§ What is expected:
Exactly reproduce the lines from the one holding "Viewport: 1920px width, 1020px" through the end of the records, including both boundary lines but no pictures.

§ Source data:
#####

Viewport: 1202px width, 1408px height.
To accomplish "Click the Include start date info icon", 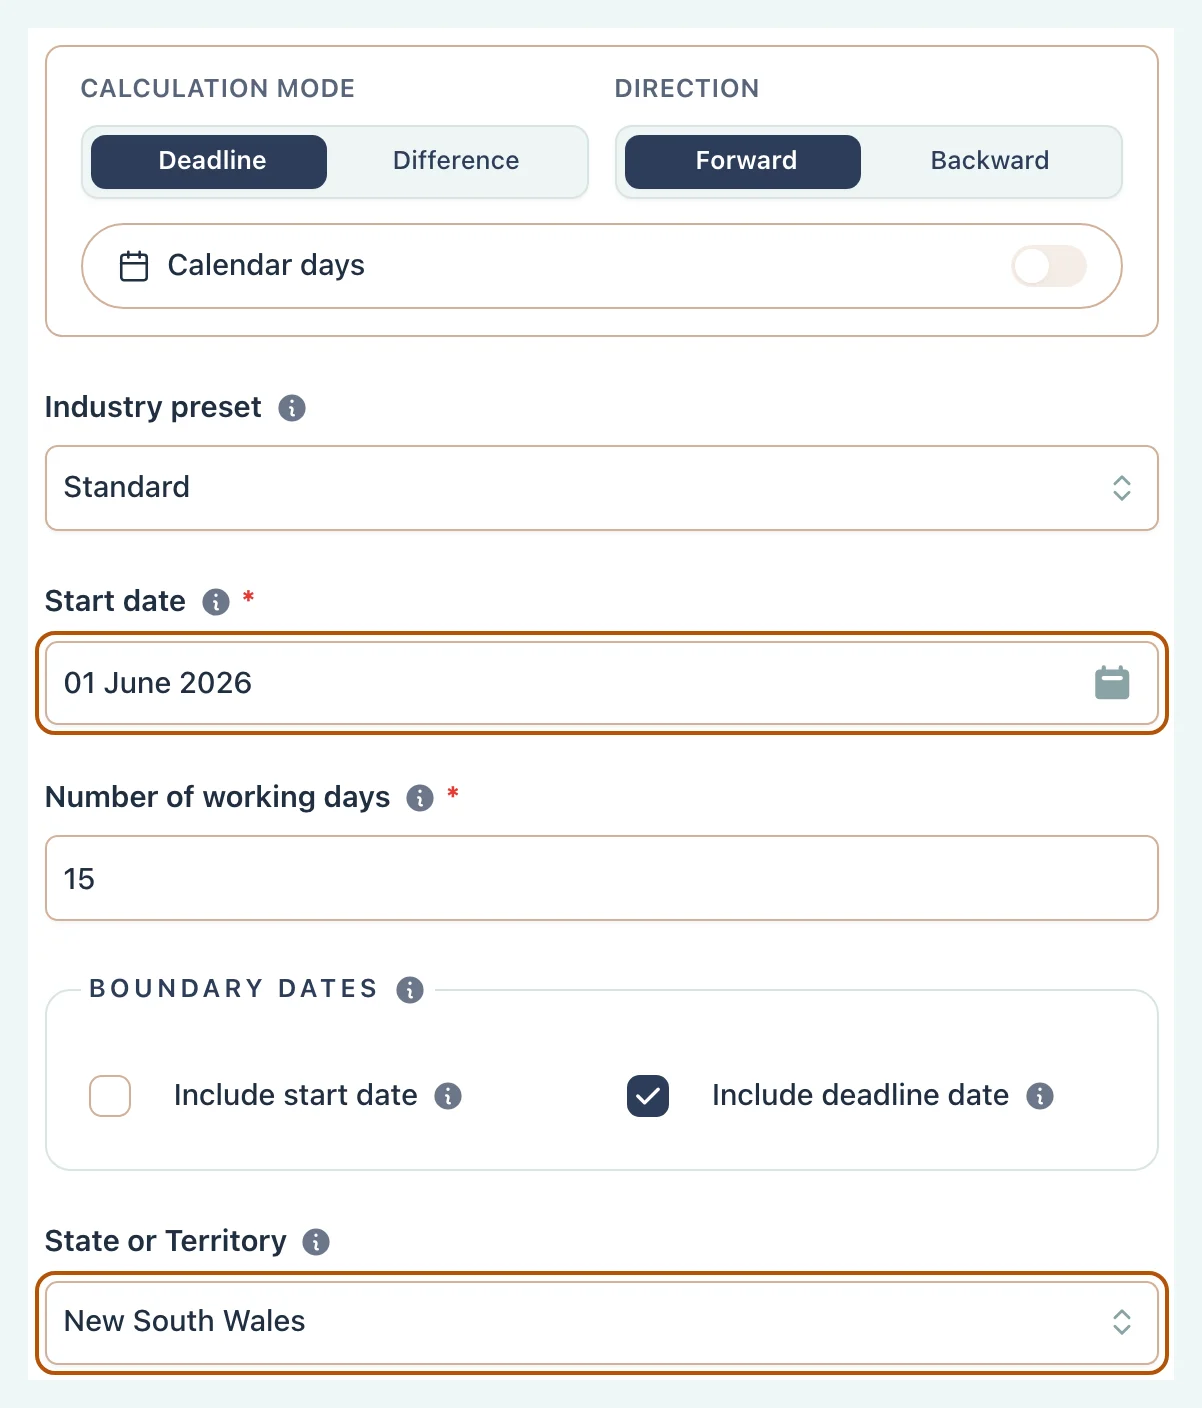I will pyautogui.click(x=448, y=1096).
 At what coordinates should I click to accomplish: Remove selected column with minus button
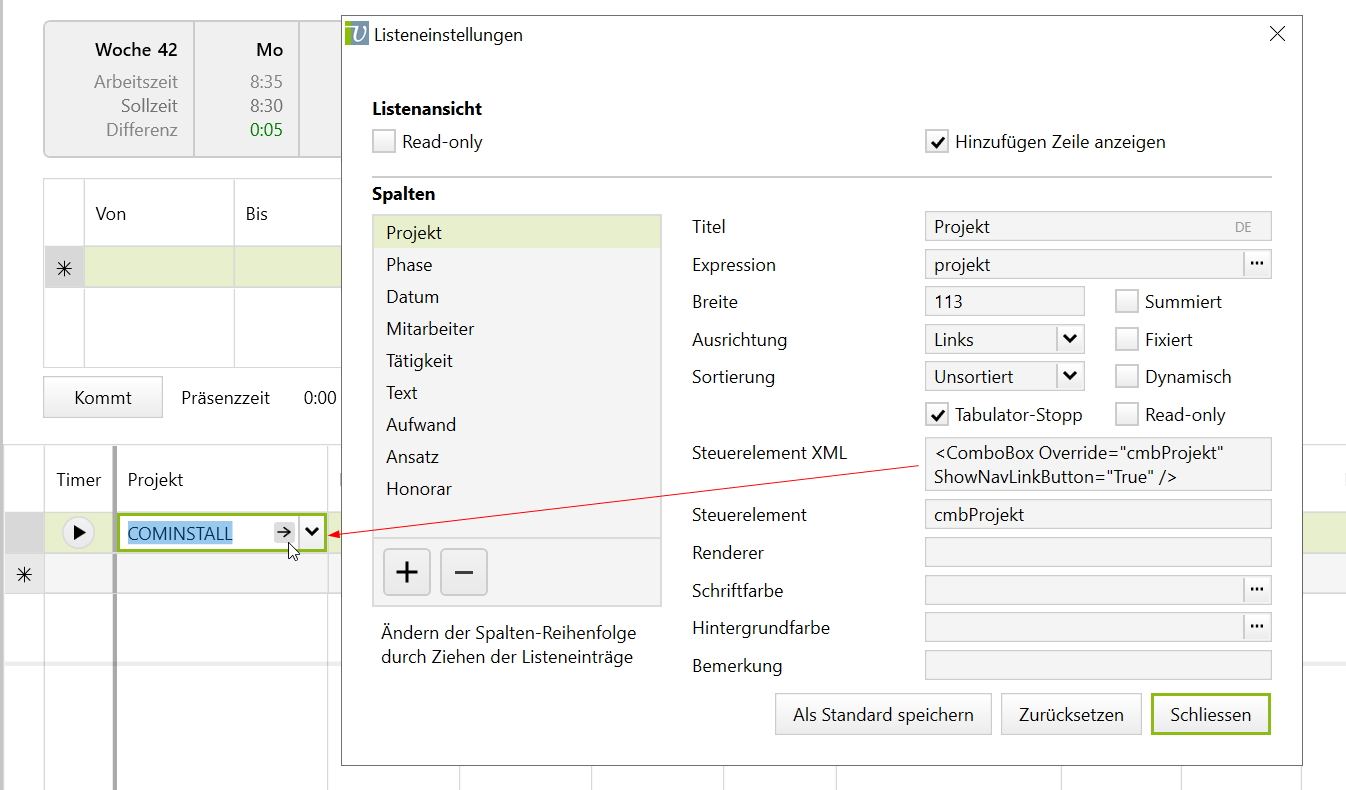click(464, 572)
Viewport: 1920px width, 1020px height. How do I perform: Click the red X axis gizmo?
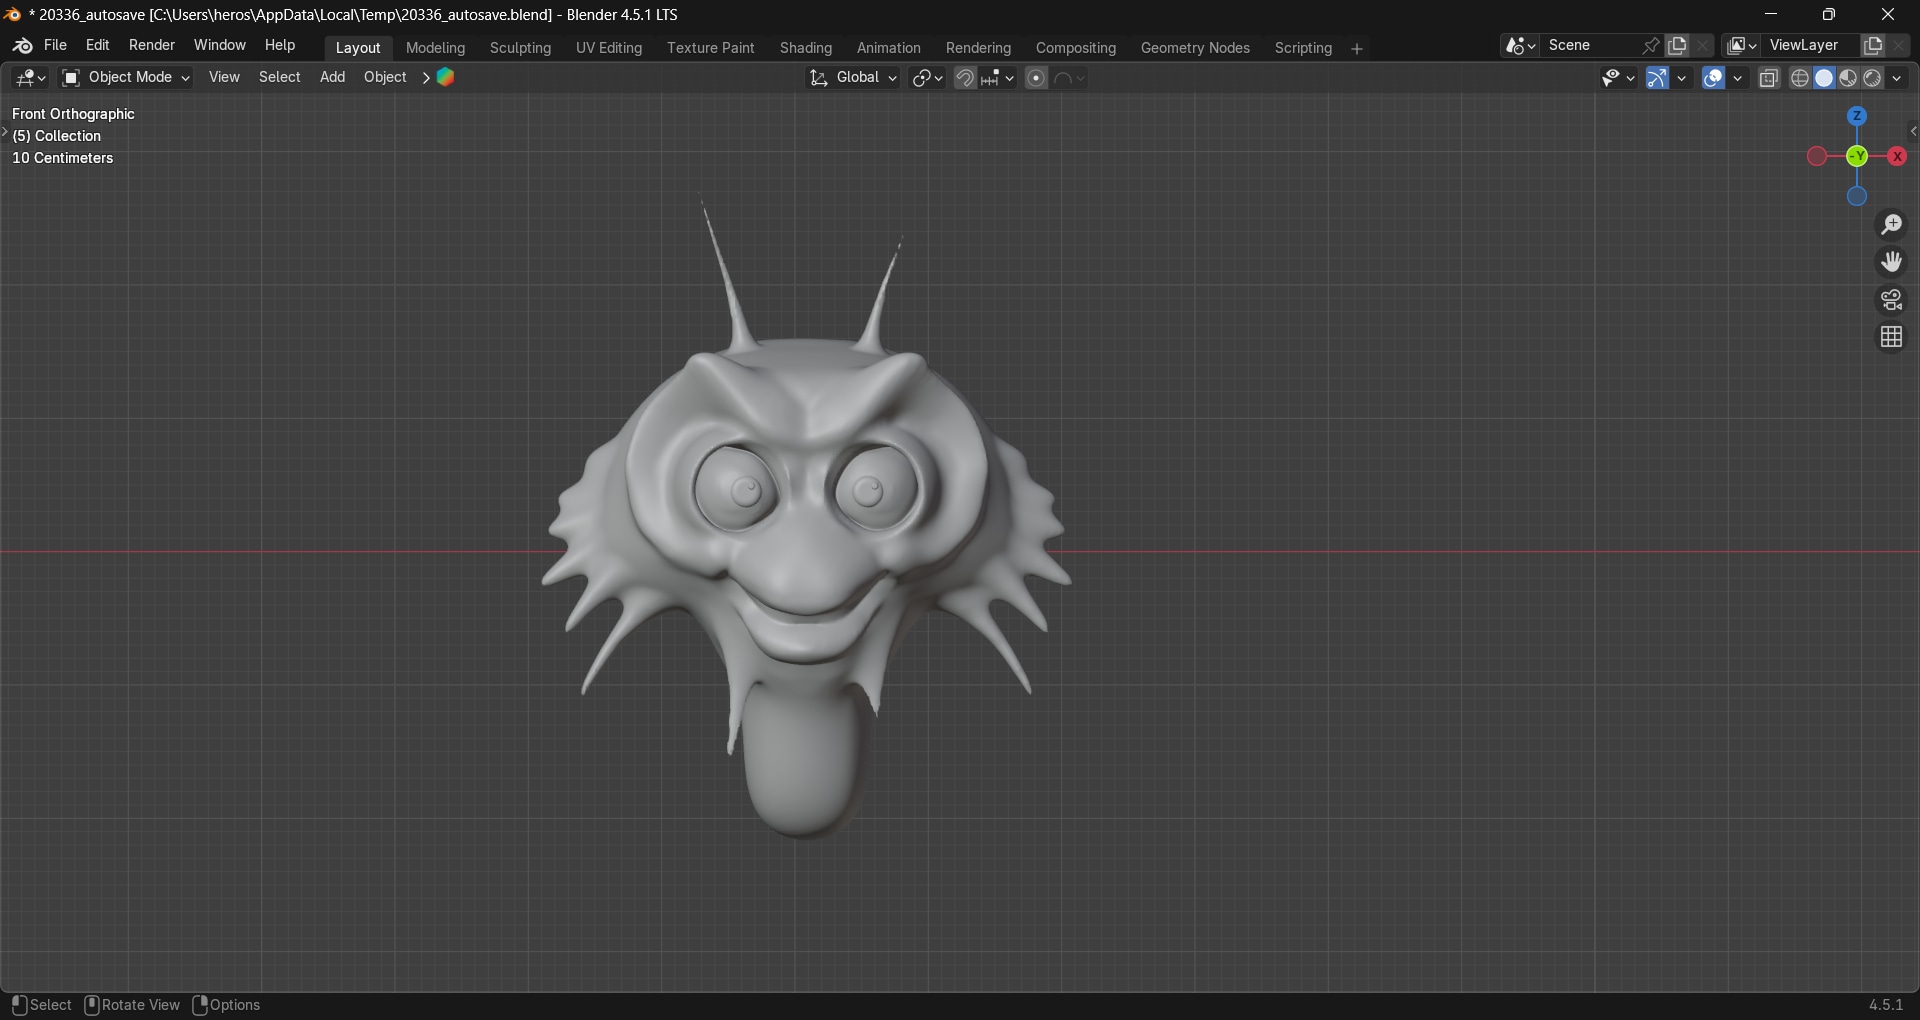pos(1897,157)
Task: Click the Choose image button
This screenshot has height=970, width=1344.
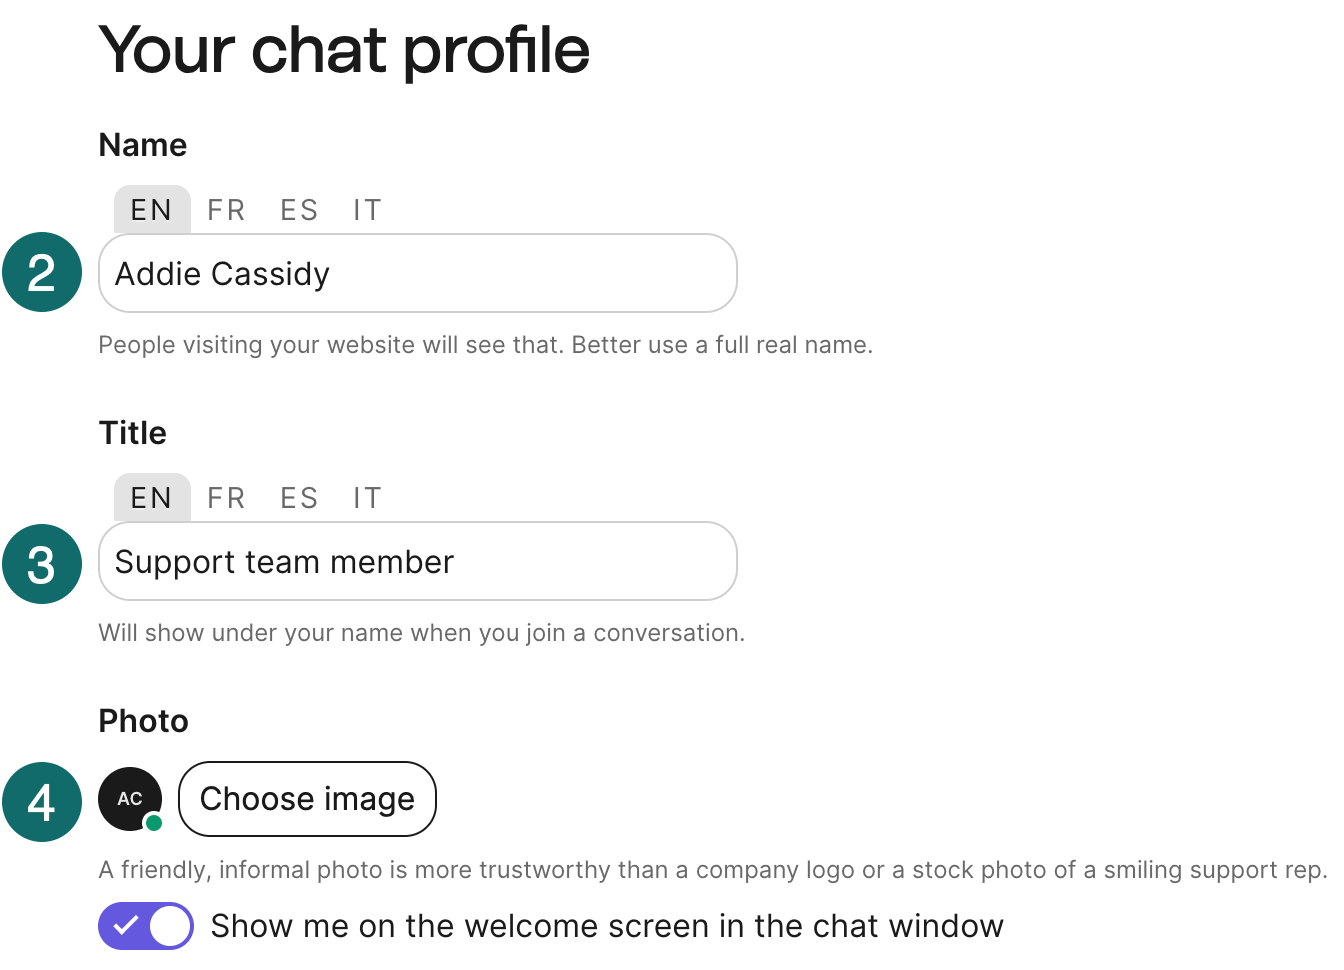Action: pos(306,798)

#####

§ Completed task:
Viewport: 1920px width, 1020px height. How do I perform: Click the red X axis gizmo?
pos(1897,157)
Task: Click the Choose image button
This screenshot has height=970, width=1344.
Action: pos(306,798)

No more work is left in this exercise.